▶ [Assignment]
Every line from the start of the records below to the line containing "Task: Click URBAN SPACE brand name" should be retyped exactly, that line included, and no others.

Stored items from a collection:
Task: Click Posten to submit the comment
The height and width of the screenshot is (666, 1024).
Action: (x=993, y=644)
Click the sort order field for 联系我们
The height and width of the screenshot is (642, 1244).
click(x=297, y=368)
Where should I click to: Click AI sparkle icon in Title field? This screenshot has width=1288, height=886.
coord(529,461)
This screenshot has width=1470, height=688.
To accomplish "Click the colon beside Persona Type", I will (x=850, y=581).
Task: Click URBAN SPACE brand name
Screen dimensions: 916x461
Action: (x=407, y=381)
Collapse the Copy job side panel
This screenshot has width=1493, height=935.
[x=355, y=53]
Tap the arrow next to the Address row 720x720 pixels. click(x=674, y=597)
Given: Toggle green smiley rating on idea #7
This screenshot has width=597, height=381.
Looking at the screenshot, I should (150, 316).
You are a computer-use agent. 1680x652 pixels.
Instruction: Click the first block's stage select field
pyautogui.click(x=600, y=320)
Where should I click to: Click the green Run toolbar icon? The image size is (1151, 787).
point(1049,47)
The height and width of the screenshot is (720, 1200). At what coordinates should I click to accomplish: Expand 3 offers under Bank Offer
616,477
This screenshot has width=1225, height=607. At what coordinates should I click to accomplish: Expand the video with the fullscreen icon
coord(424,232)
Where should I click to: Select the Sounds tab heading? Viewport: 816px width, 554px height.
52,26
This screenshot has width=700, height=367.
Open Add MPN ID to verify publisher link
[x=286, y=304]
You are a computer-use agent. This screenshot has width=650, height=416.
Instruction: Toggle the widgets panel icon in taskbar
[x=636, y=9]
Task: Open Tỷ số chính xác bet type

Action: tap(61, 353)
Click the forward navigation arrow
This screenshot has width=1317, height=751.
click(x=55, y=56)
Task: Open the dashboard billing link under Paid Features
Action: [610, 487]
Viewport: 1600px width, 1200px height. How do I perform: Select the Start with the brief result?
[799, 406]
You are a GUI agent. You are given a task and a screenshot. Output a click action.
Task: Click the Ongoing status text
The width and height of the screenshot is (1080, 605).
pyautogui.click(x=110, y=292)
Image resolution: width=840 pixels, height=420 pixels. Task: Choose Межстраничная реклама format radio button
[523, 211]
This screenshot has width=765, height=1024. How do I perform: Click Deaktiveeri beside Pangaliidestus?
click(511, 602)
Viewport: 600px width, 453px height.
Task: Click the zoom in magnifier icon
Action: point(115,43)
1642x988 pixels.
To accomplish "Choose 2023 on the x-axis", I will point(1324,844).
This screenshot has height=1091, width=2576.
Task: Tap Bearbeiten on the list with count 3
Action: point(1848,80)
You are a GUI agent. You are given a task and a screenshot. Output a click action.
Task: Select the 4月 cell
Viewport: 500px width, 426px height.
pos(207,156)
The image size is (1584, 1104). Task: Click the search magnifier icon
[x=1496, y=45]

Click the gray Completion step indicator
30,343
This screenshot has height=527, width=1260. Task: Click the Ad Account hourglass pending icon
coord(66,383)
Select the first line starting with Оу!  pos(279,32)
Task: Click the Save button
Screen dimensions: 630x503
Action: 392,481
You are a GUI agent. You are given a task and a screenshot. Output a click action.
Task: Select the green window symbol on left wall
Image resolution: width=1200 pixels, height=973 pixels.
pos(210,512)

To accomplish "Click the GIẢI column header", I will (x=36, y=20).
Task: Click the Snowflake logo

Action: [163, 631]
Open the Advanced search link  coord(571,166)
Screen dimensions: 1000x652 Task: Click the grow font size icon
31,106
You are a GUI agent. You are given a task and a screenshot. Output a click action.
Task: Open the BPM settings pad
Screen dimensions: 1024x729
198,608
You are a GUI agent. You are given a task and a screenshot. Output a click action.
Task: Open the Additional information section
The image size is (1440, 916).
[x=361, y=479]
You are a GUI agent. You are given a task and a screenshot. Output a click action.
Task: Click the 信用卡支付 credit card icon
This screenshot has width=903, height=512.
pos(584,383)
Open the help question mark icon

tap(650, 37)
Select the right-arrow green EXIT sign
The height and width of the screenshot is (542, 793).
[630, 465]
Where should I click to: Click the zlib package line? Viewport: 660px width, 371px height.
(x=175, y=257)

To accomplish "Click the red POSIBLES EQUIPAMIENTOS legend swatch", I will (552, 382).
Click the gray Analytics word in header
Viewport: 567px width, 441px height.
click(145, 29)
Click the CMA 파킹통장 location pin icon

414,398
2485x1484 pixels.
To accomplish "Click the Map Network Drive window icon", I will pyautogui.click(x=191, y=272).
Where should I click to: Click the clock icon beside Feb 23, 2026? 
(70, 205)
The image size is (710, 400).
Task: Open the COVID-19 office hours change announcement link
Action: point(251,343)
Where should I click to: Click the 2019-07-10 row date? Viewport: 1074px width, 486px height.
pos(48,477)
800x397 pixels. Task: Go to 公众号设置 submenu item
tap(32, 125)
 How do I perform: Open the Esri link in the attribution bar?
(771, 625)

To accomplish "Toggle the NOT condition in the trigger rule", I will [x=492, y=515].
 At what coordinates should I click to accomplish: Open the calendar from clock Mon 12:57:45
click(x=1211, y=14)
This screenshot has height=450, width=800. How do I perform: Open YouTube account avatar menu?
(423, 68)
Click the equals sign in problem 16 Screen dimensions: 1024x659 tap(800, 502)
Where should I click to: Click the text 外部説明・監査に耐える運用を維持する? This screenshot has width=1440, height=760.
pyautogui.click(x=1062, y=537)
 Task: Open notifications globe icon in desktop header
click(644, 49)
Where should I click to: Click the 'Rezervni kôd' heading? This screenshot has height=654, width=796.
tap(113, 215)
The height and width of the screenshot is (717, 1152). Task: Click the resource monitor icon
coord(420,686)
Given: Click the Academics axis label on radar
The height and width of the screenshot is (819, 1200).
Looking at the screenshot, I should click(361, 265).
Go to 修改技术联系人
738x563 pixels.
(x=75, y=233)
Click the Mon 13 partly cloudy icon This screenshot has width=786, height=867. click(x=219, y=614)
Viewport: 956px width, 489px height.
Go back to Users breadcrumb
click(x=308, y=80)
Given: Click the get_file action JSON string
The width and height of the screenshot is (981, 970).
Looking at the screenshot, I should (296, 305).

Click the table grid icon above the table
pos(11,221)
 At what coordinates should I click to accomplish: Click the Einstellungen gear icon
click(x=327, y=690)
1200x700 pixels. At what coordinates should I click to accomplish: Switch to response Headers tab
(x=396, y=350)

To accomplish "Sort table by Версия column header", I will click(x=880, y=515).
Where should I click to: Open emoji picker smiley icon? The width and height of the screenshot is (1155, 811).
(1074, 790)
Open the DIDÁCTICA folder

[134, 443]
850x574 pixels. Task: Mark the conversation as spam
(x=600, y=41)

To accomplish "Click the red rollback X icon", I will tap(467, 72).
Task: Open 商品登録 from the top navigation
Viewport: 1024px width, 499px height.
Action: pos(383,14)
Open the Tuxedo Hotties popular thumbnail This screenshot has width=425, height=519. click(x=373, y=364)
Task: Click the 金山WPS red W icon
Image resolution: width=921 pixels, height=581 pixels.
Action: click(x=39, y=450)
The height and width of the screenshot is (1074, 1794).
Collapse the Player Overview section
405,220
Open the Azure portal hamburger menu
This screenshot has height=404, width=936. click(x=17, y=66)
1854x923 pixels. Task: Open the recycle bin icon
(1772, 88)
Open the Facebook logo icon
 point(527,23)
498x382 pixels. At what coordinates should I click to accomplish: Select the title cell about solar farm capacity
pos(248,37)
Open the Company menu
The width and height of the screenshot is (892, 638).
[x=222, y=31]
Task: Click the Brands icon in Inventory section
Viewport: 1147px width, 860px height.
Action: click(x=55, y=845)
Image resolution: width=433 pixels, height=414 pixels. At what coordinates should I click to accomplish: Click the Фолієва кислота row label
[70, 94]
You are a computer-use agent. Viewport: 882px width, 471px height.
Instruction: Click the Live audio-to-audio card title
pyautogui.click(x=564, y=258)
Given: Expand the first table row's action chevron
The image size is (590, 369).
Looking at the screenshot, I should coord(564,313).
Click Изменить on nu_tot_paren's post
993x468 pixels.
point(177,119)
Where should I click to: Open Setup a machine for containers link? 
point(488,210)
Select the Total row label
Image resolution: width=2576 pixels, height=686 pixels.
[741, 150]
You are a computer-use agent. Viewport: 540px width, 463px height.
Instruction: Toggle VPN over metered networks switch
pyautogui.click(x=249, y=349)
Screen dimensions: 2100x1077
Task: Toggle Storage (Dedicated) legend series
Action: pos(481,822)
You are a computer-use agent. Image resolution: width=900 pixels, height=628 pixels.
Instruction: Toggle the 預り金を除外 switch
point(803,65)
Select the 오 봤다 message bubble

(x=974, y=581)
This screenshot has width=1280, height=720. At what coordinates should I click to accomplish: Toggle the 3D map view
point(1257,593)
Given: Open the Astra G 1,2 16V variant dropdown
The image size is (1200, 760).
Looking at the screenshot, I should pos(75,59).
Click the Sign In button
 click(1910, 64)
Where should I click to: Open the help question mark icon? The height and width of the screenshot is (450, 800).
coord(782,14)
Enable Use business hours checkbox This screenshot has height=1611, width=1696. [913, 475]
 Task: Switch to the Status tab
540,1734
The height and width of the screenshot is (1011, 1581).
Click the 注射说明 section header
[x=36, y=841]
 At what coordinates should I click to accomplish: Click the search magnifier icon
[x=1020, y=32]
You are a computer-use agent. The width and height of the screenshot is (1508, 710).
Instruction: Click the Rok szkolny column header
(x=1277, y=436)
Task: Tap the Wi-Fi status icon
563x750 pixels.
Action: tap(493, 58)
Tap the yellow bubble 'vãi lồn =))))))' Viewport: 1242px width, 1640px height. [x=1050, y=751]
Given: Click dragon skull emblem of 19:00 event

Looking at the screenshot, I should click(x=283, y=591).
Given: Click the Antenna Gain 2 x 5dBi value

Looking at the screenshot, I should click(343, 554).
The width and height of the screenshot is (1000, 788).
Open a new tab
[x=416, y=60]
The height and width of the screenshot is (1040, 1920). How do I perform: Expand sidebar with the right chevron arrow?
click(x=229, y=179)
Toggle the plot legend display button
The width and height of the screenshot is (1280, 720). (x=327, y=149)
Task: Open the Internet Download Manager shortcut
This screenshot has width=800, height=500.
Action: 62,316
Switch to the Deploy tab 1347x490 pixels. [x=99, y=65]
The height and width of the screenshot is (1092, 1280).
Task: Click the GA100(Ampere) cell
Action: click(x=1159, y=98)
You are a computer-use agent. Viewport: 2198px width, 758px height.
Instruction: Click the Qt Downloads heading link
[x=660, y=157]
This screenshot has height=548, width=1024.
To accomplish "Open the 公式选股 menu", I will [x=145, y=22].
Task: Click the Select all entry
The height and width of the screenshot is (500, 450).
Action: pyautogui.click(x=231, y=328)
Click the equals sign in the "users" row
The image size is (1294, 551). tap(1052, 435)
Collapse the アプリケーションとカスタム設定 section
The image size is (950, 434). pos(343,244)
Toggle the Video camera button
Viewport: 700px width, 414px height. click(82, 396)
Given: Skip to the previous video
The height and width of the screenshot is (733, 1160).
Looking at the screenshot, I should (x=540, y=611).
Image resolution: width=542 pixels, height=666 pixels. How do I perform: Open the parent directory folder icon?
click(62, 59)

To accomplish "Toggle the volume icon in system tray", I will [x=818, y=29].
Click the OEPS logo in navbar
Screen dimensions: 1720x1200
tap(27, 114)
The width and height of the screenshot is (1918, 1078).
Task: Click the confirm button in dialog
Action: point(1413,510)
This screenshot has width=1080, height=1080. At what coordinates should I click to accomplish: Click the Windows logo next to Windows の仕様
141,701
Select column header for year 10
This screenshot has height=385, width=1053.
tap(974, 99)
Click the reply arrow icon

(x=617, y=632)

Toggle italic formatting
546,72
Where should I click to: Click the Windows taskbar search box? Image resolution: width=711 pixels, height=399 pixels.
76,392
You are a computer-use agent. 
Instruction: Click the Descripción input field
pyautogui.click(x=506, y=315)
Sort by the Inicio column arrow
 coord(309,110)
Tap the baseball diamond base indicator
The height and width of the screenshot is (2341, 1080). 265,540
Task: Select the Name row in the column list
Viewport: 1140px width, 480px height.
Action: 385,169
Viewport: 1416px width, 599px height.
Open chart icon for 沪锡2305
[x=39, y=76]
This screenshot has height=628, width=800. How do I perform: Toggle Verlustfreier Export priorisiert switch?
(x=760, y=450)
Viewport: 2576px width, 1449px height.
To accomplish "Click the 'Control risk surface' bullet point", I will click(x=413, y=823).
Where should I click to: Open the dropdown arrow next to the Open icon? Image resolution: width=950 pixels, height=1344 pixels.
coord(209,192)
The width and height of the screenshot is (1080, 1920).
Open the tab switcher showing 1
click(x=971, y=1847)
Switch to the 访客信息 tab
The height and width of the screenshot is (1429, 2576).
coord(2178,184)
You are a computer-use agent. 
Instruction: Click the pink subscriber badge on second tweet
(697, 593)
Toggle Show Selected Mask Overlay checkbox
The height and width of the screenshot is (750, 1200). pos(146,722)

▶ [Written response]
Task: Click Posten to submit the comment
The height and width of the screenshot is (666, 1024).
Action: (x=993, y=644)
Click the sort order field for 联系我们
The height and width of the screenshot is (642, 1244).
click(x=297, y=368)
Where should I click to: Click AI sparkle icon in Title field? This screenshot has width=1288, height=886.
coord(529,461)
This screenshot has width=1470, height=688.
To accomplish "Click the colon beside Persona Type", I will (x=850, y=581).
Task: Click URBAN SPACE brand name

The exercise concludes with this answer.